Researchers from North Carolina's National Evolutionary Synthesis Center recently discovered that, despite an absence of ears, plant life cycles are being negatively impacted by persistent loud noises in their neighborhoods, reports the BBC. The team set their sights (and sounds) on a patch of New Mexico forest home to a number of clamorous gas wells and soon learned that the noise pollution made it harder for trees to have sex -- because it deterred their reproductive assistants: pollinators.
Hummingbirds in particular, it seems, generally prefer to take their meals away from the hum of industrial machinery. But while it's hard to blame them for that, it does make it difficult for trees to get together, so to speak.
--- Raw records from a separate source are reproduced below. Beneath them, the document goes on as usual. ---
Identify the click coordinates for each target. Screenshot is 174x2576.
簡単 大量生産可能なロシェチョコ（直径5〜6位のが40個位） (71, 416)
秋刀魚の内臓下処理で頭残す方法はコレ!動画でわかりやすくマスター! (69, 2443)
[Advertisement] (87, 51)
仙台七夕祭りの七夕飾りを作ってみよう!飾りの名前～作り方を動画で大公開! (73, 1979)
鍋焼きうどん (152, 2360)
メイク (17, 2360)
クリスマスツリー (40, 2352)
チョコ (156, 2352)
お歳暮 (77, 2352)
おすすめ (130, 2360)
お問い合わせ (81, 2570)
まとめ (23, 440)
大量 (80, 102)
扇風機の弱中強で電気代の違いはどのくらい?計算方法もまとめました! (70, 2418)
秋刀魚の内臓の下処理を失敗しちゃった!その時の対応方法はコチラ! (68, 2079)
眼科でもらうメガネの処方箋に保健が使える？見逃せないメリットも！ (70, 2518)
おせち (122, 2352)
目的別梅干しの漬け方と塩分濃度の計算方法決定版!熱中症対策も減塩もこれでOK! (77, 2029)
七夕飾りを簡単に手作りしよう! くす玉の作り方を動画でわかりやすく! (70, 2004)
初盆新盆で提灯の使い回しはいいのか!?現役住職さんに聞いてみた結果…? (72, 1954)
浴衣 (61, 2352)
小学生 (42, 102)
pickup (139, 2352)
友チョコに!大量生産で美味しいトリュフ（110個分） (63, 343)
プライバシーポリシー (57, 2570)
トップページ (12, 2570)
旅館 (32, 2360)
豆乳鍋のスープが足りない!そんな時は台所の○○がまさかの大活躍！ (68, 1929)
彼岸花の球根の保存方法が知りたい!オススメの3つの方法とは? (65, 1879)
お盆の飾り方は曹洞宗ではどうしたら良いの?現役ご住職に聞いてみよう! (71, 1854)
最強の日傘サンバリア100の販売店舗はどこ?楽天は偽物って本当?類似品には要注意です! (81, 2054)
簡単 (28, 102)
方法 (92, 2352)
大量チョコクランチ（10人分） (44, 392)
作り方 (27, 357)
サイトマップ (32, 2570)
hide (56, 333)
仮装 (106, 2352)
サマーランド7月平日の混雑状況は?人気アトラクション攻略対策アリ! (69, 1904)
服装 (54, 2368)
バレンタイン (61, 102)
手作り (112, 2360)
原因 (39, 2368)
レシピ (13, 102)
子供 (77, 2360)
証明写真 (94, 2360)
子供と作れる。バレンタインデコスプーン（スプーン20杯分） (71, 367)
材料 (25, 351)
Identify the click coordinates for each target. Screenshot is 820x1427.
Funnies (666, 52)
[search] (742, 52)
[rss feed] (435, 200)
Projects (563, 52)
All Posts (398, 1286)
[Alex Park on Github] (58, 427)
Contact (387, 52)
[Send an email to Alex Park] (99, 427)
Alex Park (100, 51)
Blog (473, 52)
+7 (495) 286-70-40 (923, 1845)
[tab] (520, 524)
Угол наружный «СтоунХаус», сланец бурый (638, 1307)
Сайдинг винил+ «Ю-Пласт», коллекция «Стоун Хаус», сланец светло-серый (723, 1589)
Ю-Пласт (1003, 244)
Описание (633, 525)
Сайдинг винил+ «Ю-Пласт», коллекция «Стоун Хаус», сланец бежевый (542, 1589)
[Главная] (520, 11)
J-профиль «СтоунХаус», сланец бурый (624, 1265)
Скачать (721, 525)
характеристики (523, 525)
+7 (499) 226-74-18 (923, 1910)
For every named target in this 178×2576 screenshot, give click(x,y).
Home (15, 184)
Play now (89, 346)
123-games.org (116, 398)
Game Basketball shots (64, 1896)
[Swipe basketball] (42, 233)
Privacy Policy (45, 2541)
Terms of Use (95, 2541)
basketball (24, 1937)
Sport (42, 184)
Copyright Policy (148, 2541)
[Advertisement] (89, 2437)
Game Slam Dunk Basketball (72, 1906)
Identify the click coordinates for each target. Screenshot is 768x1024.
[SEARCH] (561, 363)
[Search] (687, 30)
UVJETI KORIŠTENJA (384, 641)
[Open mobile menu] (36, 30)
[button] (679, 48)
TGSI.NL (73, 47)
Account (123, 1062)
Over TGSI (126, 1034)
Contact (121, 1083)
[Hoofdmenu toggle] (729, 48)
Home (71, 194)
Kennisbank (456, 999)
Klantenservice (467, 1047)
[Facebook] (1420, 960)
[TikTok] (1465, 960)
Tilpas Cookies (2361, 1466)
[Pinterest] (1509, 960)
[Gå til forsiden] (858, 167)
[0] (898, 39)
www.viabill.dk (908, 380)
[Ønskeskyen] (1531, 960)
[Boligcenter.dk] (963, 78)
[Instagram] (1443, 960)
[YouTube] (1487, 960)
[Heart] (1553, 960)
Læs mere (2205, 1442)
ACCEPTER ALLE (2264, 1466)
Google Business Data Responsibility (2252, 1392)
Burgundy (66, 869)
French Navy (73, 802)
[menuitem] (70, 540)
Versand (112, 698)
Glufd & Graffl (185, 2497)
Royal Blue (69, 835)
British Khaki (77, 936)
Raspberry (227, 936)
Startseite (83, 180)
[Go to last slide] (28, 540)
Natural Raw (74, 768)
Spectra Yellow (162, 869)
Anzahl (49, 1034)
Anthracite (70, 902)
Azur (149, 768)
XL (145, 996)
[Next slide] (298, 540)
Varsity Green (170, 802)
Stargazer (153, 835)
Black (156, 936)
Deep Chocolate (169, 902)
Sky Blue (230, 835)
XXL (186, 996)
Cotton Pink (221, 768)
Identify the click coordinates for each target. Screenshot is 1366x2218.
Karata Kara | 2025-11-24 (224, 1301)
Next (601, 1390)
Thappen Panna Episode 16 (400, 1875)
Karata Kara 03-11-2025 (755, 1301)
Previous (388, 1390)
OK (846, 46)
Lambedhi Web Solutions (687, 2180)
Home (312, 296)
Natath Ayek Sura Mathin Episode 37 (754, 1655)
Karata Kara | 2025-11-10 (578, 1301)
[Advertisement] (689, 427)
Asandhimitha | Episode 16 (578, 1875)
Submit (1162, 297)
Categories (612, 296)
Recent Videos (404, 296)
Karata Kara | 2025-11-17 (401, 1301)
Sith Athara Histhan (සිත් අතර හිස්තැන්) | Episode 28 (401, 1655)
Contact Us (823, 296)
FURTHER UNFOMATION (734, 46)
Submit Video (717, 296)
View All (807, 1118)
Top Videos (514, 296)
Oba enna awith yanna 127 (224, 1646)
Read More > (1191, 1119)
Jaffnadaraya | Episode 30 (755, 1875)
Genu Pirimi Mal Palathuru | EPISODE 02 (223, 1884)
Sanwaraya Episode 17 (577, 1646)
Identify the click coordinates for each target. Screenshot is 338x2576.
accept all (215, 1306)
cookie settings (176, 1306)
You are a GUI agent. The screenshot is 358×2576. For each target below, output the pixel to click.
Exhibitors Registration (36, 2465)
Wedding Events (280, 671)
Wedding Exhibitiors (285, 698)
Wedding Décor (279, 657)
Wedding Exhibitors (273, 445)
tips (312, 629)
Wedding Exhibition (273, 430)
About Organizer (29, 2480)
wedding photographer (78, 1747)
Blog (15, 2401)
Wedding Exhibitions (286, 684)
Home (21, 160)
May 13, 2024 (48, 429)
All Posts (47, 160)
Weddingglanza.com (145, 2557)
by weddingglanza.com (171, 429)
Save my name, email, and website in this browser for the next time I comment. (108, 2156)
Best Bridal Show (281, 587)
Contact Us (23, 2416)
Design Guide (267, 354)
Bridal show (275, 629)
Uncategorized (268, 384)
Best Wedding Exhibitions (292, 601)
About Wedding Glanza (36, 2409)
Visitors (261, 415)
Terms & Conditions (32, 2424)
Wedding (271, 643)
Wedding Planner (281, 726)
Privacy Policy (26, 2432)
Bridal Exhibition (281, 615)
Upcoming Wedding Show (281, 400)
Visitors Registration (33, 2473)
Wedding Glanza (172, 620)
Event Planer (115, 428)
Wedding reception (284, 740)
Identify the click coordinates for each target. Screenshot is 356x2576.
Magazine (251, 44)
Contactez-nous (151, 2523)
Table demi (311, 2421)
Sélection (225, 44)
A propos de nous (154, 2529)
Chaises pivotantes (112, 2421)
And the trouble for plants in noisy regions doesn't end there. Researchers also found that many animals which usually consume and later deposite seeds elsewhere weren't coming around quite as much to help disperse the tree's offspring. That's a serious problem says lead-researcher Clinton Francis:
"Fewer seedlings in noisy areas might eventually mean fewer mature trees, but because pinon pines are so slow-growing the shift could have gone undetected for years. Fewer pinon pine trees would mean less critical habitat for the hundreds of species that depend on them for survival."
Unfortunately, given the endless expansion of human activity in formerly tranquil ecosystems, silence is likely to be harder to come by in the future for nearly everyone and everything -- and it may be a more difficult problem to curb.